Saturday, September 26, 2015

The main obstacle to Cuba's development

The main obstacle to Cuba's development is the Castro family.

Main obstacle to Cuba's development spoke at the UN today
Today at the United Nations, Raul Castro once again made the regime's argument for lifting economic sanctions blaming its economic disaster on the embargo. Since the collapse of the Soviet Union one of the chief foreign policy aims of the Castro regime has been the lifting of the U.S. embargo on Cuba. General Castro in his speech today overlooked the fact that since 2000 the United States has been one of the top sellers of agricultural and pharmaceutical goods to the Castro regime becoming in 2008 Cuba's fifth most important trading partner.

To understand what is really going on a little background is needed.

Fidel and Raul Castro have led a totalitarian regime that has ruled over Cuba since 1959. This type of regime once installed is difficult to dislodge despite the material, social and spiritual degradation they unleash on the host country.  Venezuela is the latest example of a regime undergoing this process. It maintains normal economic relations with the United States, and is an oil rich country whose governing regime since 1999 has decided to pursue the Castro model. On March 8, 2000 when receiving a group of Cuban advisors, President Hugo Chavez declared: "Cuba is the sea of happiness. Towards there goes Venezuela." Today Venezuela is a country in economic free fall with food and medicine shortages, where human rights are systematically violated, which like their Cuban counterparts try to blame others for the disaster they have generated.

The Soviet Union provided six billion dollars a year in economic and military aide to the Castro regime, but during the Cold War maintaining Cuba's infrastructure was not a priority for the Castro brothers. Add to this that economic and environmental degradation was the outcome of various ideologically driven projects that began in the 1960s. It was only after the collapse of the Soviet Union that for the sake of tourism the regime began looking at Havana's infrastructure. The decay that one sees in Cuba did not begin with the collapse of the Soviet Union in 1991 but with the arrival of the Castro brothers to power in 1959. Vibrant communities in Havana were eliminated because they did not fit in with the Castro regime's ideological agenda. The wreckage one sees in Cuba was a combination of deliberate neglect and incompetent centralized planning.

However, this does not explain the fundamental reason that the Castro brothers have and continue to be an obstacle to Cuba's development. The Castro regime does not recognize a universal concept of human rights. This means in practice that Cuban artists have been censored and their music silenced for failing in their loyalty to the Castro regime. Music festivals, such as Rotilla, were thousands of young Cubans went to listen to music that was non-ideological were taken over by the regime. Access to internet is not recognized as a right for all Cubans, but subject to their loyalty to the communist regime. Travel inside and outside of Cuba continues to be the arbitrary decision of the Castro regime, and a daughter can be denied the right to see her dying father, even when both are Cuban nationals because of her political beliefs. Nonviolent opposition leaders and human rights defenders have been brutally assaulted and murdered by agents of the Castro regime. The regime seeks to maintain a dynastic succession of power that maintains the Castro family in control of Cuba. It has been demonstrated that there is a causal nexus between economic development and respect for human rights. The absence of the respect for human rights and the rule of law is the fundamental reason that Cuba is an economic basket case and the Castro regime is responsible.

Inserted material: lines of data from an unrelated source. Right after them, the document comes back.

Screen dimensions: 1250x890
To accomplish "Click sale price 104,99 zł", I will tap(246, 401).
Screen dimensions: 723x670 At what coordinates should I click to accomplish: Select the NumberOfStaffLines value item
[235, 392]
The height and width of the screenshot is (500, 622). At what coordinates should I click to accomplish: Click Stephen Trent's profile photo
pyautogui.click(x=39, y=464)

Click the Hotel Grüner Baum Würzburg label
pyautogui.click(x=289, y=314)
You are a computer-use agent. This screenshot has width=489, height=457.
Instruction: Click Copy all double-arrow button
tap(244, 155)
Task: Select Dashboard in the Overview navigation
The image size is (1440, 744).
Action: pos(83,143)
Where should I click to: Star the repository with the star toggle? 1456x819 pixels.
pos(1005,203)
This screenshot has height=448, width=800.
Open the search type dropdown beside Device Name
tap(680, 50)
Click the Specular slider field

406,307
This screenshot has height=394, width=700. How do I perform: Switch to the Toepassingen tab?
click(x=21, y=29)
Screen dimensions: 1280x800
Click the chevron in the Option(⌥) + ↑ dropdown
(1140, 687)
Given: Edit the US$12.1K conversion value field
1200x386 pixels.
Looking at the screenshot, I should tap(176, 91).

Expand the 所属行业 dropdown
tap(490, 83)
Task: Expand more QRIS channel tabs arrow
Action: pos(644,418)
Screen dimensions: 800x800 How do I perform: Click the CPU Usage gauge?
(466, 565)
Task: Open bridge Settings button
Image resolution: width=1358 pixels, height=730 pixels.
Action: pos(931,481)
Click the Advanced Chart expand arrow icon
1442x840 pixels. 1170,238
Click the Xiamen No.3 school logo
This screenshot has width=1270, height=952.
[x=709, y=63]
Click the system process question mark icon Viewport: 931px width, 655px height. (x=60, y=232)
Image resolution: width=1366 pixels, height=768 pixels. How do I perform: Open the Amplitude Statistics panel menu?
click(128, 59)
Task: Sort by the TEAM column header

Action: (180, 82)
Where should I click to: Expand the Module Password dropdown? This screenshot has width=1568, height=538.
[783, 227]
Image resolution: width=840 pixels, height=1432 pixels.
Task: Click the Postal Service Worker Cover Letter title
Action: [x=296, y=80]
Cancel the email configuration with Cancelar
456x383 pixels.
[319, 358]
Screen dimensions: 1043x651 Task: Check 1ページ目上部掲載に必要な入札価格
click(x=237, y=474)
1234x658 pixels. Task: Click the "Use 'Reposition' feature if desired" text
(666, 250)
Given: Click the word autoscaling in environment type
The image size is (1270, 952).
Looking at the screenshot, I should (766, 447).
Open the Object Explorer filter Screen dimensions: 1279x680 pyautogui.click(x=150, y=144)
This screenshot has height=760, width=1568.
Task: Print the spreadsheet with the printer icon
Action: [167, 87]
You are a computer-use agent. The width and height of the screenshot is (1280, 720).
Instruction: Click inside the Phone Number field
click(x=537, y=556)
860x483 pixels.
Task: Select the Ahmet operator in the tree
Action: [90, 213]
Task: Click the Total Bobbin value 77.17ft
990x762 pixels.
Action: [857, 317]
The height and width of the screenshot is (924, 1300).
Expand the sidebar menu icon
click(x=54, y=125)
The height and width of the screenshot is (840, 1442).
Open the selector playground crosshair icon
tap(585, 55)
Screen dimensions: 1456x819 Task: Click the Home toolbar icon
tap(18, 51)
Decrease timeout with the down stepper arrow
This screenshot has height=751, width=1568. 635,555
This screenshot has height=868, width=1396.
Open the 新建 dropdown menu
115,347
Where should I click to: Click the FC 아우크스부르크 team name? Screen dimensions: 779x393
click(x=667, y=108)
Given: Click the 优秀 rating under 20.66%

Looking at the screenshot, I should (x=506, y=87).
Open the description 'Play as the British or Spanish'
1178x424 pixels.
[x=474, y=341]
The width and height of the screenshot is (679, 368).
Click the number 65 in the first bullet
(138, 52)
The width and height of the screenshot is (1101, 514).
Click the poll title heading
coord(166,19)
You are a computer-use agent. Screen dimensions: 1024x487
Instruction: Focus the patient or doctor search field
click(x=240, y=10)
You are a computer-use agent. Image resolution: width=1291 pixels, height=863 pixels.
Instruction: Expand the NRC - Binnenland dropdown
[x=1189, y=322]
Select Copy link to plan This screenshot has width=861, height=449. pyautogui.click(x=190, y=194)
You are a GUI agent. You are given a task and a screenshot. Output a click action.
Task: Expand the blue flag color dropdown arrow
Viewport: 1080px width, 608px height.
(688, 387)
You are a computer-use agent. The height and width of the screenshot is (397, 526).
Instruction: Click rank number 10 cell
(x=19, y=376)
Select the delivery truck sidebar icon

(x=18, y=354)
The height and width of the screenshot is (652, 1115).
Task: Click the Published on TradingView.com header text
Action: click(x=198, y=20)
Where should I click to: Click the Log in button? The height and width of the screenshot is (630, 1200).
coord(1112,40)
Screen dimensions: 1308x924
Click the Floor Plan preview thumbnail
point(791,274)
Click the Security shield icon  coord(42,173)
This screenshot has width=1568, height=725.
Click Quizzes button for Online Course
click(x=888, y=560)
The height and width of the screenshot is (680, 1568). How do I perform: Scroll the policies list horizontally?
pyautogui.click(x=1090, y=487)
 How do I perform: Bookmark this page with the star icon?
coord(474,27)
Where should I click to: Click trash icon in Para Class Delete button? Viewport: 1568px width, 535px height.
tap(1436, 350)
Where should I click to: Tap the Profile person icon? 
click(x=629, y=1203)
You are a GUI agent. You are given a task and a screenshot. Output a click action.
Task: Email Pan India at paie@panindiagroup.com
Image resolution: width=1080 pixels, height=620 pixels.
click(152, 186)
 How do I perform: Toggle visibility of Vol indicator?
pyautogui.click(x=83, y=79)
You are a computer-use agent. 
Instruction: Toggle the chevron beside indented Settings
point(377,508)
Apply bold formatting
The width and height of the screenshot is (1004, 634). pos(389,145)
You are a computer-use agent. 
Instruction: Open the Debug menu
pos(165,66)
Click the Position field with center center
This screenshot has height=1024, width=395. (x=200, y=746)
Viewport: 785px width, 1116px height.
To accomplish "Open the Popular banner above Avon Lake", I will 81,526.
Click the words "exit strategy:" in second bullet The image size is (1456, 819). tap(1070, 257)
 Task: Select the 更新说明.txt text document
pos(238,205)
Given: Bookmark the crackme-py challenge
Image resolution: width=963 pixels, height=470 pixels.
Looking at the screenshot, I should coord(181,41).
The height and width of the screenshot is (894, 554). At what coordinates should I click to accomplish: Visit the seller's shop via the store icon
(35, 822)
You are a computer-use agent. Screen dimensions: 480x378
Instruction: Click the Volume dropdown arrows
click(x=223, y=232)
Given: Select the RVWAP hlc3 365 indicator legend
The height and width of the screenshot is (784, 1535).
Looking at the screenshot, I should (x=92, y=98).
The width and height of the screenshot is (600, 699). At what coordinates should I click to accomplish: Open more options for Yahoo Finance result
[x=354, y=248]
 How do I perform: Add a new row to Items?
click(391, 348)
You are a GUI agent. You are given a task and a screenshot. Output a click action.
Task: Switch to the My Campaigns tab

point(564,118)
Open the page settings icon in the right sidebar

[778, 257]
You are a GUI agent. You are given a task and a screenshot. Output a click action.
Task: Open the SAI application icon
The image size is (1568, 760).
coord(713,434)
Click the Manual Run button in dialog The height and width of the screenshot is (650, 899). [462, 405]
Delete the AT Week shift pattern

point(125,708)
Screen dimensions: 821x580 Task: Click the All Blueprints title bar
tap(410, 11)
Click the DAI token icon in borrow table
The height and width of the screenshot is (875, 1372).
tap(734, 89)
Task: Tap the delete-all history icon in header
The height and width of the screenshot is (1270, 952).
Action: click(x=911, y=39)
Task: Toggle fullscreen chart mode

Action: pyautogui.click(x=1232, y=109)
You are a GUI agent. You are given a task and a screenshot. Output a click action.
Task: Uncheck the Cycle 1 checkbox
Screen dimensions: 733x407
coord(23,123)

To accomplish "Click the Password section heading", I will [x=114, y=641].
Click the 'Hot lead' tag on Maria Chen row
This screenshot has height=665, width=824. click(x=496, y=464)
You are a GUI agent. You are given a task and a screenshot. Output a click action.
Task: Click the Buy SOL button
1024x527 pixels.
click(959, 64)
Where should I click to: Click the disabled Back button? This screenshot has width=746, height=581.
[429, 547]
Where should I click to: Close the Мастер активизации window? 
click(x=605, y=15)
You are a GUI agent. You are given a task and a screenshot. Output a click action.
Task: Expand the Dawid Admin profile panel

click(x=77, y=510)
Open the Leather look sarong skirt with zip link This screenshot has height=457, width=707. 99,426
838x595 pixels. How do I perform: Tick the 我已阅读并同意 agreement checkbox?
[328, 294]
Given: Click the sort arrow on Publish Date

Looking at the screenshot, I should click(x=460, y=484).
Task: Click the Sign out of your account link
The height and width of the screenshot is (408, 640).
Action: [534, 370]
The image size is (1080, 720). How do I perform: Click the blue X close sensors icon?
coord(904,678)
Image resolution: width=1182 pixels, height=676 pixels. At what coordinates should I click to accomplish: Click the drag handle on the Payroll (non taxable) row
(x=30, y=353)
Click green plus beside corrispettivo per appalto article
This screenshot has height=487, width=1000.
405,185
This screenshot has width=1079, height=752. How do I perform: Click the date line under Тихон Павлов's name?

This is why the Obama administration's Cuba policy has been rejected by important sectors of Cuban and American opinion because it prioritizes economic engagement with the dictatorship over human rights considerations while underestimating the continued threat poised by the regime. Economic interests wanting to trade with the dictatorship are trying to pass laws and regulations that provide credits to the regime that will leave taxpayers to pick up the costs when the dictatorship defaults on its obligations as the Castro regime has done with many other countries. This will not help average Cubans but will further enrich the Castro regime elite's Swiss bank accounts as other countries have done. The paradox is that lifting sanctions on the Castro regime in order to pursue additional economic trade with the dictatorship in the end may embargo human rights. Over the long run the lack of human rights will translate, as it has over the past 56 years, into continued misery for the majority of Cubans.